▶ _Pointing dataset records_
[BEGIN]
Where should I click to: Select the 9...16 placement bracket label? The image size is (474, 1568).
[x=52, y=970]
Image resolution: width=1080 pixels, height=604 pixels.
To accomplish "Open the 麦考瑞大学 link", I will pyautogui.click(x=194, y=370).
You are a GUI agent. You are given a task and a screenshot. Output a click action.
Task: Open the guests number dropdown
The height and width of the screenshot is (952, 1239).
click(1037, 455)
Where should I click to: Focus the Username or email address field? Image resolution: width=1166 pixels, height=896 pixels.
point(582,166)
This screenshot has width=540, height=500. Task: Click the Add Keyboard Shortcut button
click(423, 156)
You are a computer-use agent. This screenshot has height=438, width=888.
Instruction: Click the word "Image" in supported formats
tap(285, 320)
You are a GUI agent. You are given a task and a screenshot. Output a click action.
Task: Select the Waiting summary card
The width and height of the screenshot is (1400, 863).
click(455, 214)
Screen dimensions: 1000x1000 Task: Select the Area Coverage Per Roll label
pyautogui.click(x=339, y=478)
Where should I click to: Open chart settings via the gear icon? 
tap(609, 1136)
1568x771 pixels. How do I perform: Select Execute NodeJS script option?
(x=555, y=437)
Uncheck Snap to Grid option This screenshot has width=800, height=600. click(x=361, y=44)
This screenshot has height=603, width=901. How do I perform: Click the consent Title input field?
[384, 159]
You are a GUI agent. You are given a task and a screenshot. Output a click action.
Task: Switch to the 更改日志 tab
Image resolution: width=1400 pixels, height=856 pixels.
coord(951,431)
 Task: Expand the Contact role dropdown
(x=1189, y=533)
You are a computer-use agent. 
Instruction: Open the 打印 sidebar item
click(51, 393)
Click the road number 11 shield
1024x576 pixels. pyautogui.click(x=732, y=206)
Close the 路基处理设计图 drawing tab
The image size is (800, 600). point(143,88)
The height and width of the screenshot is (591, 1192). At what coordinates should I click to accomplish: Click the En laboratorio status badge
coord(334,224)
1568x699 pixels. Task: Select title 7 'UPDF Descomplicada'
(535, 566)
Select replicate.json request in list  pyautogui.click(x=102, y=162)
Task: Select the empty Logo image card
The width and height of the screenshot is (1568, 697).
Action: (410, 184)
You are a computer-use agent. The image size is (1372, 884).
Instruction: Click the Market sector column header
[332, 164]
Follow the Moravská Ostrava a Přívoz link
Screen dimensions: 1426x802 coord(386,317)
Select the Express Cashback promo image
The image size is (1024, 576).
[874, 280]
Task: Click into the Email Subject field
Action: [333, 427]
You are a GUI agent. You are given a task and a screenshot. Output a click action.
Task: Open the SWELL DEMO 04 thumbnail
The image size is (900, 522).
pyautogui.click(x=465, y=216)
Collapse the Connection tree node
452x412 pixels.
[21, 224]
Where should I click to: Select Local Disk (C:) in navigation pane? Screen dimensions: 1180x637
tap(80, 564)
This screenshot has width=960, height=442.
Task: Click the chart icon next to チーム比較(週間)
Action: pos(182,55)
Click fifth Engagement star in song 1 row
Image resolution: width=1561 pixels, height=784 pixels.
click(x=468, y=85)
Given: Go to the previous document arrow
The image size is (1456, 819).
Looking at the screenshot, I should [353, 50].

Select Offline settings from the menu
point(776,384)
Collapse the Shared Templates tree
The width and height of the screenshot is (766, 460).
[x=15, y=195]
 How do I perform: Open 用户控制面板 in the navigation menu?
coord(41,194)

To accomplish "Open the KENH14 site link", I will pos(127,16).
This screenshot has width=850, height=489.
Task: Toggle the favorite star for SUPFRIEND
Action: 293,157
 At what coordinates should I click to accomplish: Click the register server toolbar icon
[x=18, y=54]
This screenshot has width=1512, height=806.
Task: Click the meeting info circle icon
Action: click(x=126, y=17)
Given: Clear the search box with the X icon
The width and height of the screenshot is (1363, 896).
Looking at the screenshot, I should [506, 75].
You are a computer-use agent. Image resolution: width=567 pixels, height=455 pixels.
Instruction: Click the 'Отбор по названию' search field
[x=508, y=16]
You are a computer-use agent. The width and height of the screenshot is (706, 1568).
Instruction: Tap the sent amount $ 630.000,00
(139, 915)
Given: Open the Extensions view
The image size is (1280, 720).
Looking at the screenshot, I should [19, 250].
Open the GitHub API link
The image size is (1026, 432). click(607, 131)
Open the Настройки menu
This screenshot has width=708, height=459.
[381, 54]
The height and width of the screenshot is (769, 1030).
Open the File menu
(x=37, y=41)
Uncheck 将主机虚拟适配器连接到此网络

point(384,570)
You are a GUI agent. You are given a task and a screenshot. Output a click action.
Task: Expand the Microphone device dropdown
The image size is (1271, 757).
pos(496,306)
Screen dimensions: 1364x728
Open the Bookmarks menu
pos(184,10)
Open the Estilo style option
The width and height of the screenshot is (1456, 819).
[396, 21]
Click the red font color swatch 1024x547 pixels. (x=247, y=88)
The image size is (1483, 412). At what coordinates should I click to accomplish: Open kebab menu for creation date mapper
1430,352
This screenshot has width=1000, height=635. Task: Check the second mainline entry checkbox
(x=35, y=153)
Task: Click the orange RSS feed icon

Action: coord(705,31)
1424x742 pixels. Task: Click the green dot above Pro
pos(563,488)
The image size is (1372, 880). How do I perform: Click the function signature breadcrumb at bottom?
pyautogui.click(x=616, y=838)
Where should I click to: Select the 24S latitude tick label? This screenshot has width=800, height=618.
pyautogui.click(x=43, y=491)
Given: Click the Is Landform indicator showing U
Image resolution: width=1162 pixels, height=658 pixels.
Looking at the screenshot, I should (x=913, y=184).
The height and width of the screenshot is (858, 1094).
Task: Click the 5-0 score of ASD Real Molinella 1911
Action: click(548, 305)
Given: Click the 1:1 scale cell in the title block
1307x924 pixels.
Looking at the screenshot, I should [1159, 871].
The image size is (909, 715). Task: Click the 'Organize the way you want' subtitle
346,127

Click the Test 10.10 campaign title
[END]
▶ _WHAT THE TASK ASKS_
Revise the listing by changing each "Where should I click to" to "Where do I click to" and leaving every other word as it is.

▶ _RIGHT ANSWER_
Where do I click to: Select the 9...16 placement bracket label? The image size is (474, 1568).
[x=52, y=970]
Image resolution: width=1080 pixels, height=604 pixels.
To accomplish "Open the 麦考瑞大学 link", I will pyautogui.click(x=194, y=370).
You are a GUI agent. You are given a task and a screenshot. Output a click action.
Task: Open the guests number dropdown
The height and width of the screenshot is (952, 1239).
click(1037, 455)
Where do I click to: Focus the Username or email address field? Image resolution: width=1166 pixels, height=896 pixels.
point(582,166)
This screenshot has width=540, height=500. Task: Click the Add Keyboard Shortcut button
click(423, 156)
You are a computer-use agent. This screenshot has height=438, width=888.
Instruction: Click the word "Image" in supported formats
tap(285, 320)
You are a GUI agent. You are given a task and a screenshot. Output a click action.
Task: Select the Waiting summary card
The width and height of the screenshot is (1400, 863).
click(455, 214)
Screen dimensions: 1000x1000 Task: Select the Area Coverage Per Roll label
pyautogui.click(x=339, y=478)
Where do I click to: Open chart settings via the gear icon? 
tap(609, 1136)
1568x771 pixels. How do I perform: Select Execute NodeJS script option?
(x=555, y=437)
Uncheck Snap to Grid option This screenshot has width=800, height=600. click(x=361, y=44)
This screenshot has height=603, width=901. How do I perform: Click the consent Title input field?
[384, 159]
You are a GUI agent. You are given a task and a screenshot. Output a click action.
Task: Switch to the 更改日志 tab
Image resolution: width=1400 pixels, height=856 pixels.
coord(951,431)
 Task: Expand the Contact role dropdown
(x=1189, y=533)
You are a computer-use agent. 
Instruction: Open the 打印 sidebar item
click(51, 393)
Click the road number 11 shield
1024x576 pixels. pyautogui.click(x=732, y=206)
Close the 路基处理设计图 drawing tab
The image size is (800, 600). point(143,88)
The height and width of the screenshot is (591, 1192). At what coordinates should I click to accomplish: Click the En laboratorio status badge
coord(334,224)
1568x699 pixels. Task: Select title 7 'UPDF Descomplicada'
(535, 566)
Select replicate.json request in list  pyautogui.click(x=102, y=162)
Task: Select the empty Logo image card
The width and height of the screenshot is (1568, 697).
Action: (410, 184)
You are a computer-use agent. The image size is (1372, 884).
Instruction: Click the Market sector column header
[332, 164]
Follow the Moravská Ostrava a Přívoz link
Screen dimensions: 1426x802 coord(386,317)
Select the Express Cashback promo image
The image size is (1024, 576).
[874, 280]
Task: Click into the Email Subject field
Action: [333, 427]
You are a GUI agent. You are given a task and a screenshot. Output a click action.
Task: Open the SWELL DEMO 04 thumbnail
The image size is (900, 522).
pyautogui.click(x=465, y=216)
Collapse the Connection tree node
452x412 pixels.
[21, 224]
Where do I click to: Select Local Disk (C:) in navigation pane? Screen dimensions: 1180x637
tap(80, 564)
This screenshot has width=960, height=442.
Task: Click the chart icon next to チーム比較(週間)
Action: pos(182,55)
Click fifth Engagement star in song 1 row
Image resolution: width=1561 pixels, height=784 pixels.
click(x=468, y=85)
Given: Go to the previous document arrow
The image size is (1456, 819).
Looking at the screenshot, I should [353, 50].

Select Offline settings from the menu
point(776,384)
Collapse the Shared Templates tree
The width and height of the screenshot is (766, 460).
[x=15, y=195]
 How do I perform: Open 用户控制面板 in the navigation menu?
coord(41,194)

To accomplish "Open the KENH14 site link", I will pos(127,16).
This screenshot has width=850, height=489.
Task: Toggle the favorite star for SUPFRIEND
Action: 293,157
 At what coordinates should I click to accomplish: Click the register server toolbar icon
[x=18, y=54]
This screenshot has width=1512, height=806.
Task: Click the meeting info circle icon
Action: click(x=126, y=17)
Given: Clear the search box with the X icon
The width and height of the screenshot is (1363, 896).
Looking at the screenshot, I should [506, 75].
You are a computer-use agent. Image resolution: width=567 pixels, height=455 pixels.
Instruction: Click the 'Отбор по названию' search field
[x=508, y=16]
You are a computer-use agent. The width and height of the screenshot is (706, 1568).
Instruction: Tap the sent amount $ 630.000,00
(139, 915)
Given: Open the Extensions view
The image size is (1280, 720).
Looking at the screenshot, I should [19, 250].
Open the GitHub API link
The image size is (1026, 432). click(607, 131)
Open the Настройки menu
This screenshot has width=708, height=459.
[381, 54]
The height and width of the screenshot is (769, 1030).
Open the File menu
(x=37, y=41)
Uncheck 将主机虚拟适配器连接到此网络

point(384,570)
You are a GUI agent. You are given a task and a screenshot. Output a click action.
Task: Expand the Microphone device dropdown
The image size is (1271, 757).
pos(496,306)
Screen dimensions: 1364x728
Open the Bookmarks menu
pos(184,10)
Open the Estilo style option
The width and height of the screenshot is (1456, 819).
[396, 21]
Click the red font color swatch 1024x547 pixels. (x=247, y=88)
The image size is (1483, 412). At what coordinates should I click to accomplish: Open kebab menu for creation date mapper
1430,352
This screenshot has width=1000, height=635. Task: Check the second mainline entry checkbox
(x=35, y=153)
Task: Click the orange RSS feed icon

Action: coord(705,31)
1424x742 pixels. Task: Click the green dot above Pro
pos(563,488)
The image size is (1372, 880). How do I perform: Click the function signature breadcrumb at bottom?
pyautogui.click(x=616, y=838)
Where do I click to: Select the 24S latitude tick label? This screenshot has width=800, height=618.
pyautogui.click(x=43, y=491)
Given: Click the Is Landform indicator showing U
Image resolution: width=1162 pixels, height=658 pixels.
Looking at the screenshot, I should (x=913, y=184).
The height and width of the screenshot is (858, 1094).
Task: Click the 5-0 score of ASD Real Molinella 1911
Action: click(548, 305)
Given: Click the 1:1 scale cell in the title block
1307x924 pixels.
Looking at the screenshot, I should [1159, 871].
The image size is (909, 715). Task: Click the 'Organize the way you want' subtitle
346,127

Click the Test 10.10 campaign title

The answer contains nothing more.